Software like Macromedia Dreamweaver and Microsoft FrontPage, that was designed to help print-based designers, spreadsheet jockeys, and those who knew not a lick of HTML code create slick web pages easily, is both a blessing and a curse. While it did make the creation and design process less fraught with dental gnashing, it allowed just anybody to put just anything up there. The matter of content is another area in which the web has run willy-nilly with irresponsibility, and we are not just talking about bestiality sites freely finding their way into little Bobby’s browser when he is clicking around after school.

The responsibility to the public to present accurate or necessary information can often fall by the wayside for those on the quest for the Holy Grail of Hipster Cred. Take, for instance, the doctored photograph of a scowling Bert the Muppet sitting next to Osama bin Laden that was plucked from a joke website and turned up printed on pro–bin Laden posters in Bangladesh in the fall of 2001. Although the creator of the fudged photo apologized and took the picture down from his site (a snarky set of pages called “Bert Is Evil” that showed Ernie’s pal craftily Photoshopped alongside the likes of Hitler, Michael Jackson, and other bad influences), it was picked up by anti-American protestors halfway around the world who obviously did NOT get the joke.
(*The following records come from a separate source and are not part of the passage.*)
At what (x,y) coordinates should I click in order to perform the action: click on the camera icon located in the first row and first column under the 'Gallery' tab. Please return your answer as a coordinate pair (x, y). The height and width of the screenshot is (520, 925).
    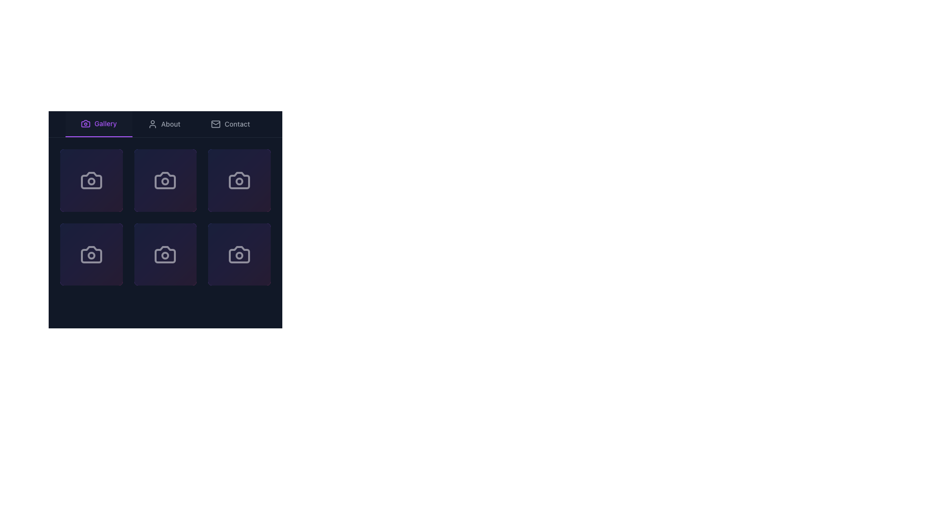
    Looking at the image, I should click on (91, 180).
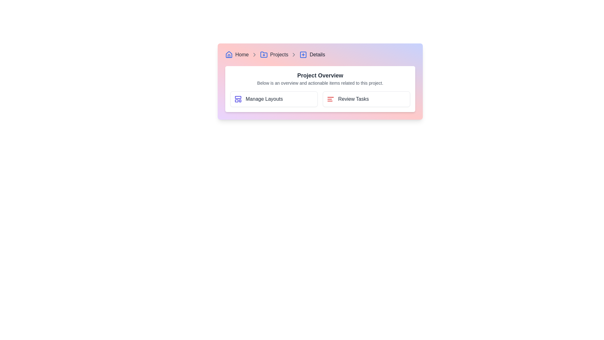 The image size is (604, 340). What do you see at coordinates (279, 54) in the screenshot?
I see `the 'Projects' hyperlink text in the breadcrumb navigation bar` at bounding box center [279, 54].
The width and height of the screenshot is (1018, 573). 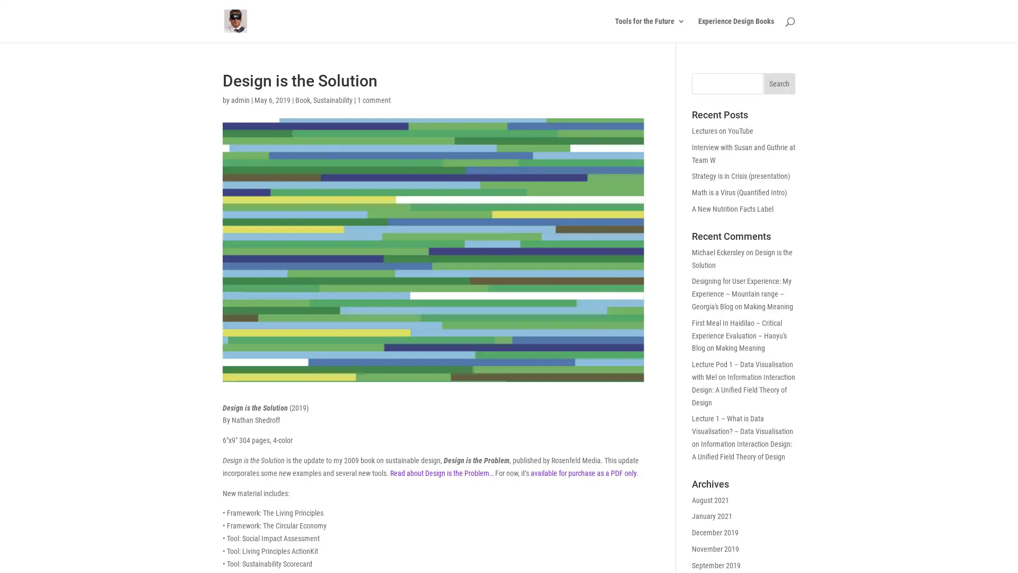 What do you see at coordinates (779, 83) in the screenshot?
I see `Search` at bounding box center [779, 83].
This is not, by any means, a call for censorship of the web. The Bert Incident was pretty darn funny. The right to free speech is celebrated wonderfully and exuberantly all across the Internet, from the most uplifting tales of surviving oppression to the vilest hate site. But when one is practicing the art of free speech, one should make absolutely clear that everyone reading or looking at a site understands exactly what it is the creator is trying to communicate. Although sites like the clever creation for The Blair Witch Project, which provided backstory about the movie’s fictional spook, proved to be an excellent marketing tool, doing this sort of thing sparingly can cut down on the amount of misinformation in the world. The net has established itself as a fertile breeding ground for all kinds of rumors, hoaxes, and flat-out untruths to run wild, and purposely adding more junk data is irresponsible. It’s almost like falsely yelling “Fire!” in a crowded theater.

Deception is another irresponsible practice. JavaScript programmers should not redirect surfers to unwanted sites. Designers should not try to mimic the look of other sites in an effort to dupe people into thinking they are in a place that they’re not.

Keeping the net neighborhood orderly is important, too. If they are going to put up that page, the creators should take the effort to maintain it—making sure links are always functional, outdated information is corrected, general relevance sustained, and the page removed when it has outlived its usefulness. Stumbling across a stale page in the search for fast, accurate information is a real buzz-stomper for most surfers unless they are in a nostalgic mood.

Seeing how things have progressed over the past few years, Ease of Use is going to be a smoother task to accomplish in the area of Web Responsibility than will be Useful Ease. In the hands of designers and design conventions that will inevitably begin to take hold in the Darwinesque march to get attention, making web pages intuitive, accessible, and nice to look at will be a snap compared to screening out or shoveling off the scads of pointless pages, screeching scrolls of hate, and other detritus from the collective consciousness that finds its way online.

True responsibility is shown not necessarily by censoring others, but by censoring one’s self and the more churlish impulses we all have. (So the next time you get dumped, keep those revenge notions out of your public HTML files and scribbled in your private Hello Kitty diary where they belong.) Website creators should think long and hard about what they are putting up there and who is going to read it. We need to think globally as we upload locally. The web may have given everyone a voice, but responsible folks know when to shut up.